Devonshire lass Rosie Jones and her band The Mystery Machine have released two lovely EPs, supported Johnny Flynn and been praised by Paul McCartney – the panel stepped up to check the hype…
Tom Moyser: I don’t think the word twee quite covers the cow and cupcake imagery of Rosie Jones and her band The Mystery Machine. Even the colour blue looks twee when it comes within a mile of her work – and it certainly won’t clash in the slightest with the russets of the For Folk’s Sake banner under which these reviews all appear. She can sing, the band can play and the songs are good, as far as they go. The trouble is this stuff is largely imitative – there’s no revelation, no re-evaluation of genre – just a few songsthat have fallen lightly onto the country-pop safety net. There are even very particular conceits such as the comparison between the humdrum of England and dreams of Tennessee – on a track called Tennessee – which other work, in this case Frank Turner’s early acoustic effort Nashville Tennessee, should have precluded. But then, not all music that’s in one’s comfort zone is necessarily bad, and you could do a lot worse than Rosie Jones.

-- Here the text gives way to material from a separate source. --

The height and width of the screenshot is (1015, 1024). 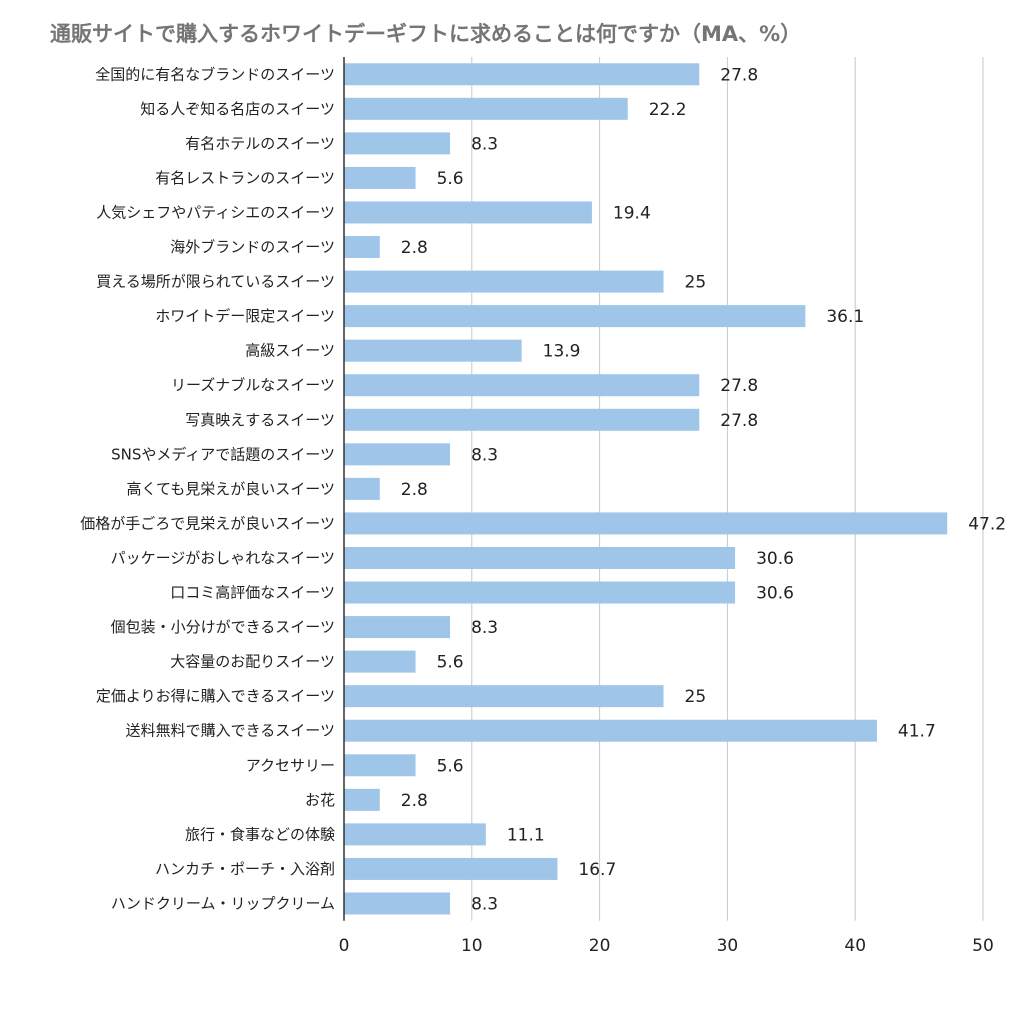 I want to click on category-label: 定価よりお得に購入できるスイーツ, so click(x=216, y=696).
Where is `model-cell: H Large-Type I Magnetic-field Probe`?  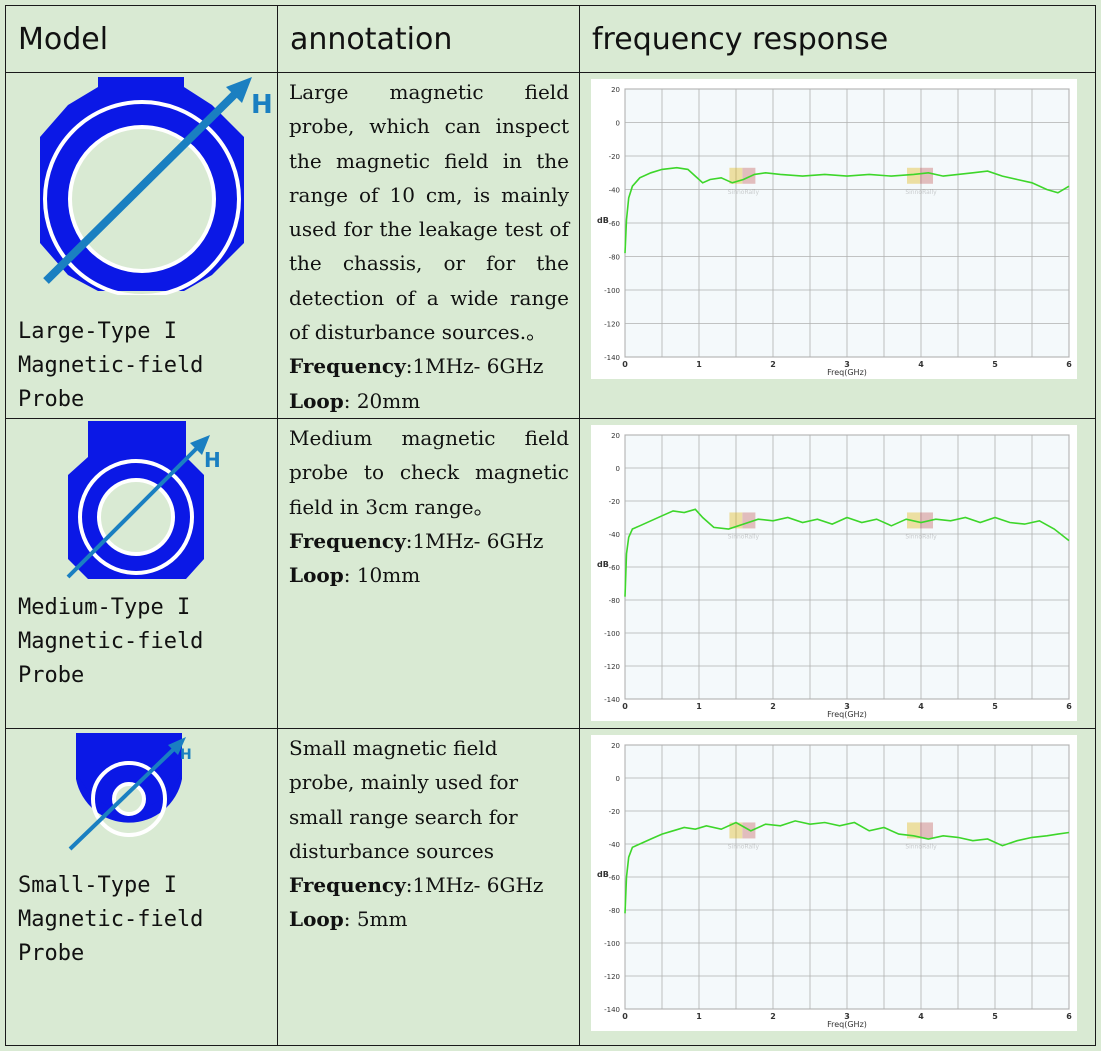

Chris Belson: The first thing that struck me is how purposefully Rosie sings her lyrics. There’s a healthy joyful confidence that seeps from her songs and she’s a good lyricist, so it is justified. They speak for themselves at the beginning of many of the tracks – which start with just her and a guitar or mandolin and are then joined some way through by the driving gusto of her band The Mystery Machine. This almost feels as if she’s picked up by a gust of happy wind mid-song or as though she kicks the barn door open and leads us into the full extent of herself. There’s a lot of relaxed skill in the musicianship and production of her recent, Greatest Hits E.P. You get the impression that she’s a highly thought of staple in her home county of Devon and you can easily believe that all of the songs on this record are indeed loved hits there. It’s a place where I can easily imagine her being very infectious and welcomed like the sun. I can also imagine it easily spreading and wish it all the best in doing so.
Damien Girling: “West London folk scenesters” Mumford and Sons have been known to perform in barns. Having grown up in “a field in Devon”, one might imagine that Rosie Jones music had been born in one. However, despite sharing the Sons’ keen sense for a folk driven, banjo augmented, hook, Jones music is most clearly defined by her mordant and witty lyrics. She then decorates her songs with the occasional twinkling instrumentation, which provides a fine contrast to her lyrics. Jones has frequently ‘Tweeted’ her affection for Harry Potter and perhaps soon fans will be queuing to listen to her enchanting songs.